Pour notre nouveau duo avec Caro, une chanson de Juliette, choisie par Caro. et voguent les mots...
Vous pouvez lire, ci-dessous, le texte de Caro ; quant au mien, il est sur son blog : les heuresdecoton.
Le tablier à carreaux
J’essuyais les verres quand ils sont rentrés dans le café. Jeunes et bien mis. Bruyants.
La brune retenait ses longs cheveux raides avec les lunettes de mouche à la mode. Elle s’est approchée et m’a demandé : « Un rhum pomme » Le s’il vous plaît était compris dans le texte. Je jetais un coup d’œil à l’horloge qui me faisait face. 18h10. Un peu jeune. Je haussais imperceptiblement les épaules, après tout le client est roi.
La brune se retourna et d’un geste embrassa toute la salle. « Très fifties » Je ne sais pas si elle comptait l’horloge, les clients et moi dans le tableau. Je hochai la tête. J’avais acheté le fond de Tante Grazie qui n’était ni ma tante ni italienne. Un peu par hasard et aussi parce que j’aimais la voir fabriquer les glaces maison puis les faire avec elle sur la fin de sa vie avec sa vieille sorbetière. Peut-être fifties. En tout cas, je l’avais remplacé, comme le juke-box, le frigo, le bar. On ne badine pas avec la réglementation.

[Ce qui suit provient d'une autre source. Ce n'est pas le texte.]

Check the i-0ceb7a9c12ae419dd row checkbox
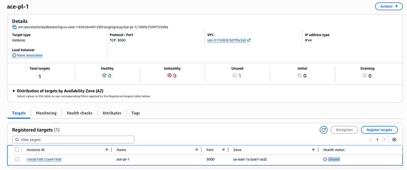Viewport: 407px width, 170px height. click(x=17, y=159)
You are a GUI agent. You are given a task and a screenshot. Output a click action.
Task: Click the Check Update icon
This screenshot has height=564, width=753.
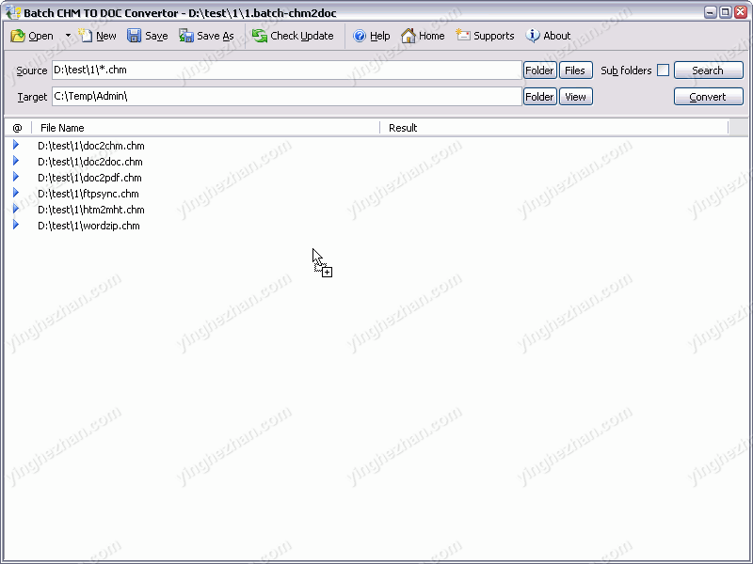click(x=260, y=36)
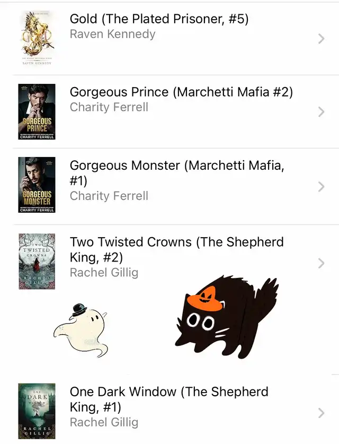Select Gorgeous Prince (Marchetti Mafia #2) title
Viewport: 339px width, 444px height.
[x=181, y=92]
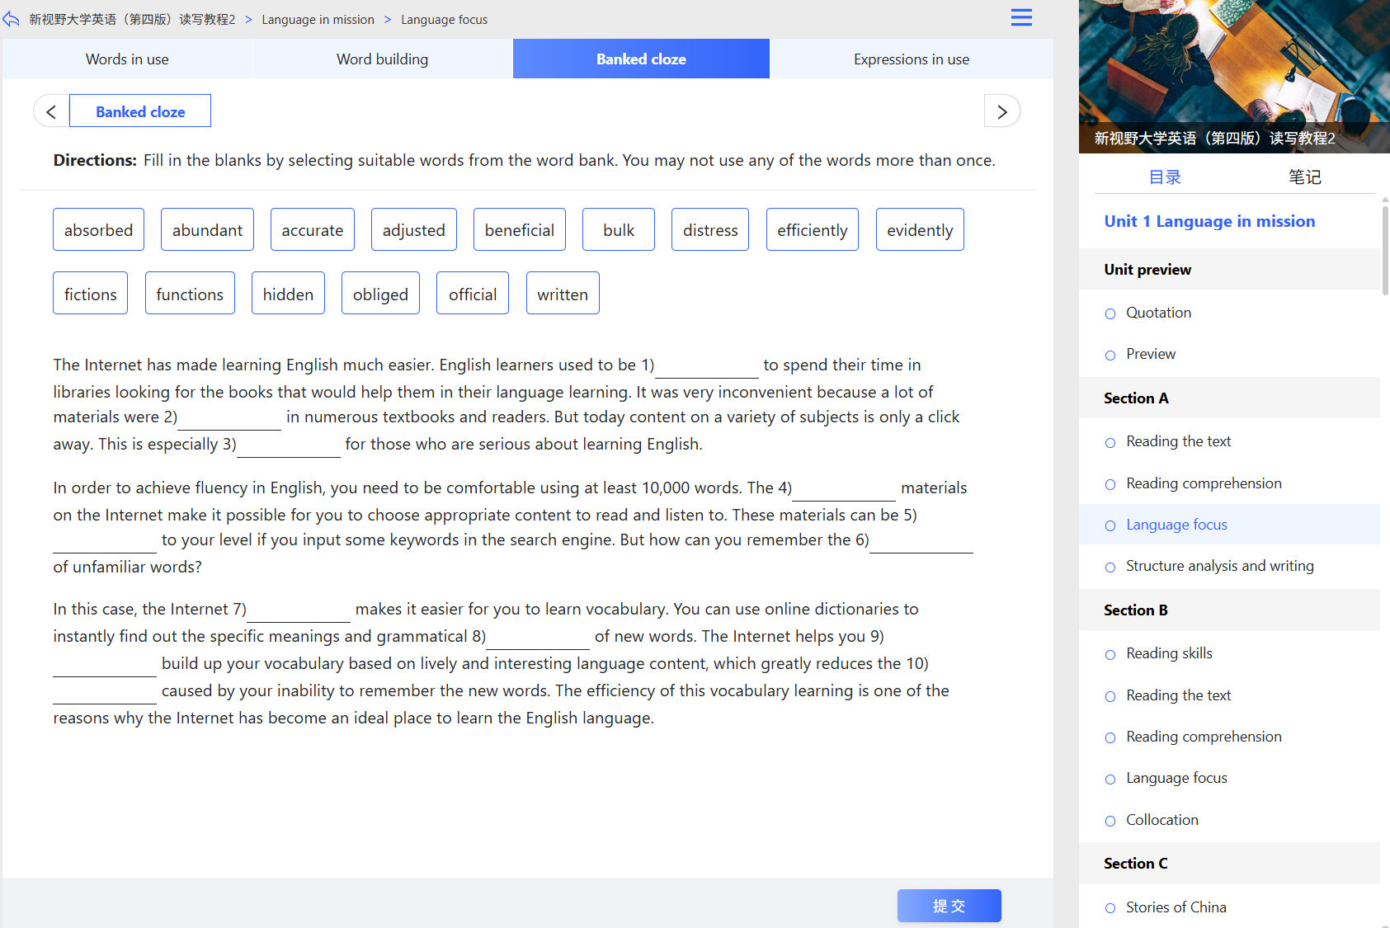This screenshot has width=1390, height=928.
Task: Click the course cover thumbnail image
Action: click(x=1234, y=76)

La bande s’était répandue sur les deux tables du fond. Ça gloussait et ça jetait des regards en coin. Peut-être, se moquaient-ils de mes barrettes qui retenaient mes cheveux bruns, les désillusions et les passages des hommes qui s’étaient posées sur mes hanches et avaient alourdi mes seins. Ou la vue de mon tablier à carreaux en polyester.
J’ai servi un sorbet amaretto avec des marbrures de cerises griottes, apporté une épaisse part de gâteau aux pommes maison et un ristretto. J’ai compté les portions de tiramisu qui restaient, ça ferait juste. Je leur ai apporté leurs verres, avec tout le tralala, rebords recouverts d’un fin givre de sucre coloré, pailles, une cerise confite pour l’un, une tranche d’orange pour un autre, les couleurs qui se juxtaposent derrière le verre fin comme un coucher de soleil. Je fredonnais la chanson de Juliette. « C’est quoi ça ? Un vieux tube ? » J’ai haussé les épaules, si au moins ils avaient eu un peu d’humour.
Je suis allée au jukebox et j’ai choisi le numéro 318. J’ai juste monté un peu le volume et me suis retournée. Quand j’ai vu au bout de quelques minutes la tête qu’ils tiraient j’ai rigolé. J’ai croisé le regard du vieux Marcello qui se marrait lui aussi.
C’est vrai quoi, ici, c’est pas le Lutetia.